Experience Eating Local in Dhofar, Oman

Salalah sardines
Salalah sardines | © Andrew Eames
Andrew Eames

Omanis are obsessed with food and, after a visit to the Arabian Peninsula, it’s easy to see why. The unusual ingredients and centuries-old traditions make eating local in Oman an unmissable culinary experience.

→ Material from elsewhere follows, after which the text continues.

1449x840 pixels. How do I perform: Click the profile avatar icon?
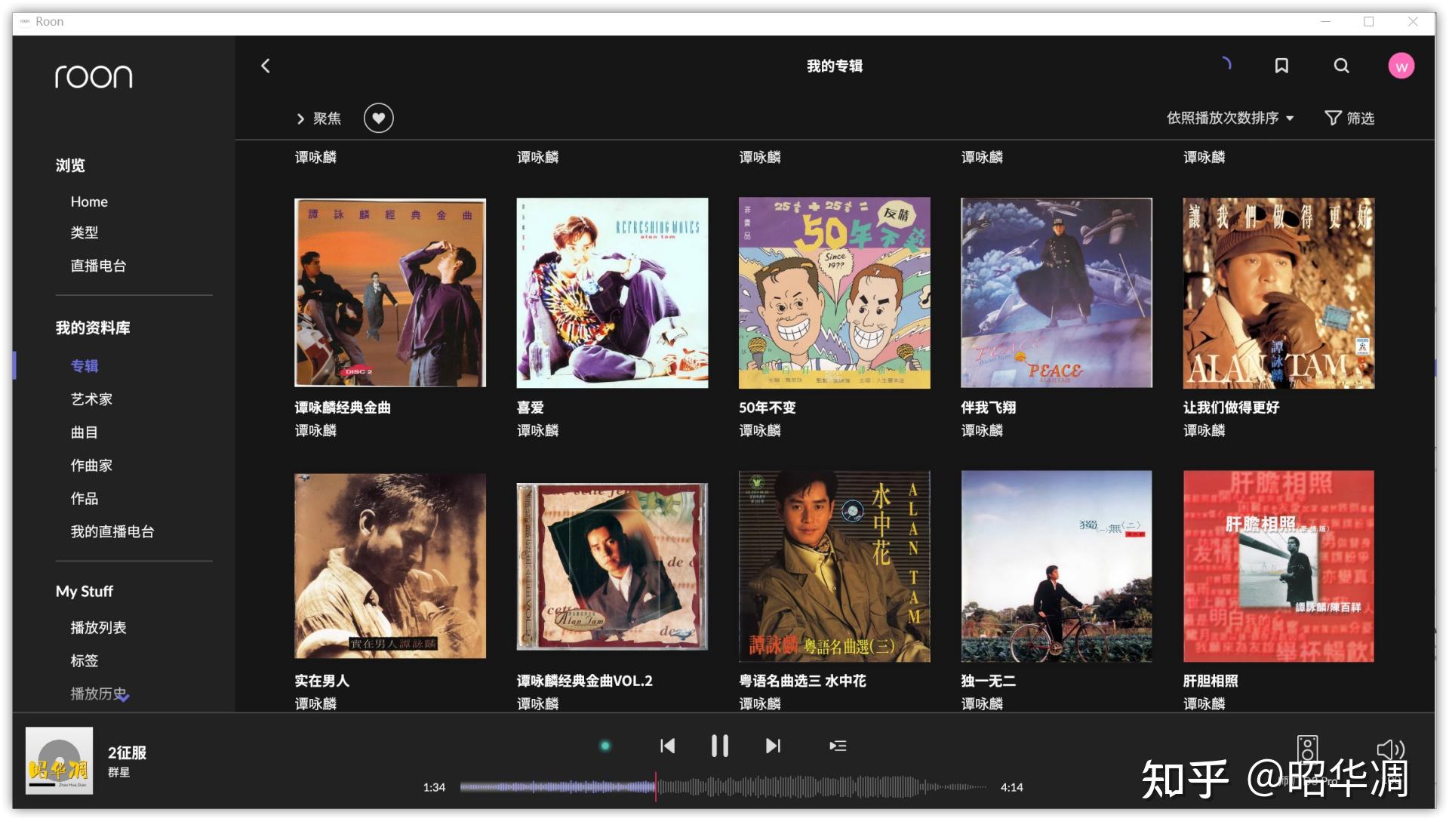tap(1401, 66)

I had my first ever taste of camel milk on a hot morning in the sand-blasted wilderness of Oman’s Rub ‘al Khali (Empty Quarter). The milk, from a Bedouin camel breeder, was frothy, creamy, salty and sweet, but thankfully didn’t taste of fish. And why should it? You may well ask.
When the 14th-century Arabic explorer Ibn Battuta arrived on Oman’s Dhofar coast, he remarked at the vast numbers of sardines and how the Omanis fed them to their camels during arduous journeys through the hostile Empty Quarter.
Feeding fish to herbivores is unusual, and articulated lorries have long since replaced camel-trains, so I was surprised to find that camels are still big business in Dhofar, and their diet still has a sardine supplement.

Camel milk, the connoisseur’s choice

The dried fish, the camel breeder explained, encourages the animals to produce more milk as he urged me to drink more from his warm tin pan, implying it would help my breeding potential.
Sardine-eating camels are just one example of how little life in the oldest independent Arab state has changed. Its Dhofar governate on the southern coast of the Arabian peninsular is one of the country’s most undiluted regions in terms of traditional culture.
Dhofar has recently been earmarked as a tourist hotspot, thanks to mile upon mile of pristine beaches and the Khareef, the region’s extraordinary mid-summer monsoon. For six weeks from the end of July, while the rest of the Arab world broils with extreme heat, a blanket of cool drizzle settles over the coast here, turning the landscape green.

Camels graze Oman’s stunning beaches

But we have enough drizzle of our own in Europe, so I was there for the winter sun and to investigate the new breed of lip-smackingly luxurious hotels colonising these shores.
Although the hotels would prefer visitors stayed and ate at their restaurants, I would add Dhofar’s unique local cuisine to your list of cultural attractions. Not so much for the food itself, but for experience that comes with it.
With the help of a guide, I travelled along the coast, through banana belts and coconut plantations where spring water gurgles through irrigation channels. A lot of the labour in these plantations comes from India and Pakistan, and kerbside kiosks serve delicate glasses of sweet cardamom-scented tea, chai karak, along with fresh crisp pancakes or dosai, with cheese or honey.

Salalah fruit plantation

Nor have Ibn Battuta’s sardines gone away. My first sight of them was when I spotted the catch had been laid out to dry in glittering stinky strips, under taut anti-bird strings that hummed in the wind.
You can buy 17 freshly caught fish in Salalah’s market for a dollar and, in accordance with local tradition, I took my haul to a grill house around the corner, only managing to eat five and giving the rest away.
Sardines are still big business for the fishermen in Fazayah, southwest of Salalah, where the coast rises up in rolling ridges of rock, like an Omani Big Sur.

Salalah sardines

These fishermen were seated in the shade cooking a leisurely lunch, but when I asked what was in the pot, it turned out that they weren’t interested in eating their own catch. Their fish, they explained, had already all been loaded into refrigerated trucks for the long drive around the edges of the Empty Quarter to the restaurants of Abu Dhabi and Dubai, 11 hours away.
Instead they were stewing camel meat, as beachcombing dromedaries looked on, blissfully unaware their cousin was in the pot.
My last local meal was in a humble, unnamed restaurant in Salalah’s port, where the fishing boats came in. The decor may have been plastic, but the menu of grouper, king fish, and cuttlefish was first class and the price ridiculously low.
Paying extra for plastic spoons seems to be the only thing that’s changed since Ibn Battuta’s day, with the Dhofar coast still very much a slice of Arabia as it used to be.